With a goal of heading off escalation before problems are crises, this measure is a departure from the status quo reactive nature of prior policies. Hoping to intervene earlier and course correct before such issues become a more tragic and costly burden, the FDA would like to determine shifting trends and act upon the unexpected consequences well-intended, but often problematic restrictive policies can create. It is likely they are referencing as an example the pressure imposed on OxyContin manufacturers years ago to make an abuse-deterrent version of the addictive opioid. People were misusing, abusing and diverting the prescription drug - from not taking it as intended to crushing it up to snort and inject. When the abuse-deterrent form made this process more difficult by congealing when mashed up, people grew impatient and hastened their entry into the street drug market. Heroin rates soared.

Instead of opioids that are at the very least subject to dose dependence and quality control, people sought even more dangerous illicit substances now laced with higher potency, lethal fentanyl and other unknown contaminants.

Striking the balance between preserving appropriate, therapeutic use of prescription medications and curbing abuse is a daunting task. It appears the FDA recognizes the need for understanding the complicated social framework that drives these dynamic patterns, but chasing trends can often be the band-aid, not the cure.

Make no mistake, harm reduction is an important path forward in saving lives but routinely performs better with comprehensive care when informed by such influences like psychosocial, clinical status and epidemiological factors. The FDA group touches upon this and highlights its relevance in this opinion article. But, until these topics share the discussion stage more meaningfully and substantially, we will not make a dent in breaking the cycle of addiction. The pill will change, but the outcomes won’t.

The conversation needs to involve active efforts to decipher why our culture of multi-drug abuse is so prevalent, how to impact attitudes on the hazards of prescription sharing and our propensity for self-medicating, make rehabilitation and re-entry programs more family-centric since we know adverse childhood experiences like chronic, extreme toxic stress when untreated can lead to adult dysfunction. With escalating rates of untoward effects on children (and adults) with this current opioid wave, we need to emphasize helping those addicted get rehab and other services that secure and stabilize their futures while also helping others never get addicted (see here and here). 

Fully grasping the social determinants of health along with the FDA’s current analysis will likely allow us to make the greatest strides in long-term gains. Their preliminary work already reveals, which isn’t necessarily a revelation, gabapentinoid (e.g. used for seizures, neuropathic pain) scripts are on the rise and concern is being raised over possible abuse due to the changing behavior of opioid prescribing. Their sights are also set on Kratom and over-the-counter (OTC) loperamide.

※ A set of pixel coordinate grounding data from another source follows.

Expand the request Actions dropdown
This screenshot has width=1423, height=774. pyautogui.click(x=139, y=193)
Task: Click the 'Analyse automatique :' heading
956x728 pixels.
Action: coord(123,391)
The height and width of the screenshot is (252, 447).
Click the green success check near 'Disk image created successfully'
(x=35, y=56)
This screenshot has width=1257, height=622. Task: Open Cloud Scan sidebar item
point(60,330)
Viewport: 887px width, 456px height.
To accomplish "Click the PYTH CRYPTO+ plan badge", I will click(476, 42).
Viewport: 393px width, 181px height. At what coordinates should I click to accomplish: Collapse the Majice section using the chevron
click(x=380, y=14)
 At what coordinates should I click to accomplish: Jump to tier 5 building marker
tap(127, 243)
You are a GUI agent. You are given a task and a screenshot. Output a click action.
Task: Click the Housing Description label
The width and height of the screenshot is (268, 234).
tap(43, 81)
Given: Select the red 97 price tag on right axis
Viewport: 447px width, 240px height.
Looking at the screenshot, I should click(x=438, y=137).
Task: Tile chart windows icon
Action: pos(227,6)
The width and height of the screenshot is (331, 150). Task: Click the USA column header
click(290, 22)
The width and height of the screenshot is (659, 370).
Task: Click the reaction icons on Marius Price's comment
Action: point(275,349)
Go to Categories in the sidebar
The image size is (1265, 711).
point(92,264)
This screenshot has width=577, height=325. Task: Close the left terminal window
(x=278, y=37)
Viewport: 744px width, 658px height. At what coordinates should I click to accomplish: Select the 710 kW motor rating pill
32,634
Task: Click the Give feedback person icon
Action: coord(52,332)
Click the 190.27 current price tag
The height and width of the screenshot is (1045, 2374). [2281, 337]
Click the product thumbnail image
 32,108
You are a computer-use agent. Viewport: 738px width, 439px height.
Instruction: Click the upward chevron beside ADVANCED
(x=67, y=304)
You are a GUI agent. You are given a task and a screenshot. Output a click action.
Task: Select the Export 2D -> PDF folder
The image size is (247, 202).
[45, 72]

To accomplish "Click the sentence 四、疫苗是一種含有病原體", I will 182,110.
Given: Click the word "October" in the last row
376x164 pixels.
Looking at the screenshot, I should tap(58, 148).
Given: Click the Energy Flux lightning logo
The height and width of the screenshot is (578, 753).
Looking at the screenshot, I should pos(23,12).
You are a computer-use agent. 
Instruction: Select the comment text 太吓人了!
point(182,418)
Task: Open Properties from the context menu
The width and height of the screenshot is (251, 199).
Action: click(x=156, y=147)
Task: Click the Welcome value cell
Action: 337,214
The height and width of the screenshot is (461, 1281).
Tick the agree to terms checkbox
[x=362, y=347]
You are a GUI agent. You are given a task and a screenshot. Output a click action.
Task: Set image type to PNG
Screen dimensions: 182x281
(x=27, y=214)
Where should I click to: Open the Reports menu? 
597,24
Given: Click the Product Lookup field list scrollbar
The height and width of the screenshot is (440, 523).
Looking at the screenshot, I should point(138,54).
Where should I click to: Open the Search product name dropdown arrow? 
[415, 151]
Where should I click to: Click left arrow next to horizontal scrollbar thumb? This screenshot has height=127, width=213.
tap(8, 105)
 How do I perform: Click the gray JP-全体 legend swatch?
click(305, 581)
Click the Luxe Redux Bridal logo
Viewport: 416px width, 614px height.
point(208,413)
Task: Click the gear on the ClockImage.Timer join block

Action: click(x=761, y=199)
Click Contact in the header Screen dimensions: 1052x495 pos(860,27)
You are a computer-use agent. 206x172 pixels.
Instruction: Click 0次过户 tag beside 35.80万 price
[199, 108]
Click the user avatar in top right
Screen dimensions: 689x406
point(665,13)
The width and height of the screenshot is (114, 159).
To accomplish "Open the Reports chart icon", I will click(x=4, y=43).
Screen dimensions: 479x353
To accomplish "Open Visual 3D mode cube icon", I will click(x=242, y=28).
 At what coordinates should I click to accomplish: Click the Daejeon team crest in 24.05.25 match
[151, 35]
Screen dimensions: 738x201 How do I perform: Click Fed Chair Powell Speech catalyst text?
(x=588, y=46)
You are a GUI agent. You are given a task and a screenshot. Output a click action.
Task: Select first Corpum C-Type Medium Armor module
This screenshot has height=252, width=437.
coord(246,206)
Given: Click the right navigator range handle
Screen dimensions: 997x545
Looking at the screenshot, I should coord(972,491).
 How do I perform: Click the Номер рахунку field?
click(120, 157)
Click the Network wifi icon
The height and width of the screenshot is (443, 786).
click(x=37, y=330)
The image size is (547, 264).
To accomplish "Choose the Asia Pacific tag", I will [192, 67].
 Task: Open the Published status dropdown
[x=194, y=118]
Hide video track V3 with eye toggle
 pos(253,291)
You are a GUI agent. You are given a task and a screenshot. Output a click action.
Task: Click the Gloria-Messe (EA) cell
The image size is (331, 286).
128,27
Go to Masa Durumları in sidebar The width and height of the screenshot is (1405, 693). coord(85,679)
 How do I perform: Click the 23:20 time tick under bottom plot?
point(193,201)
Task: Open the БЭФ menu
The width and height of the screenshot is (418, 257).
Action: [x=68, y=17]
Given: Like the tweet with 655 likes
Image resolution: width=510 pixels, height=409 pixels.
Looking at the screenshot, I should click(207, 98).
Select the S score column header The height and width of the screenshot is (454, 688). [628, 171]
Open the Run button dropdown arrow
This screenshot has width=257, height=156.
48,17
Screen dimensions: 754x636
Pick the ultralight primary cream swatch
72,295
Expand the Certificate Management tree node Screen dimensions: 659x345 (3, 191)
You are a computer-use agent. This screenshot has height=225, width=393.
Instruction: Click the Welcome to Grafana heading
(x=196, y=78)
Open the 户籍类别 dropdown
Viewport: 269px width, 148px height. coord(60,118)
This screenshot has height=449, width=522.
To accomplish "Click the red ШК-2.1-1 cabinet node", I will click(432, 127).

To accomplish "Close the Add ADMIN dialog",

Whether it is this spate of opioid difficulties, cold and cough suppressant misuse or abuse, or the latest ADHD drug call burden to U.S. Poison Control Centers, what I like to call substitution syndrome is a common ill of the human condition. The sooner we properly diagnosis it, approach it from a multidisciplinary perspective and accept its complex nature, the sooner we can be successful in treating it. The FDA leadership seems to get that, which is a promising start. Whether they can regulate to cure is another topic altogether.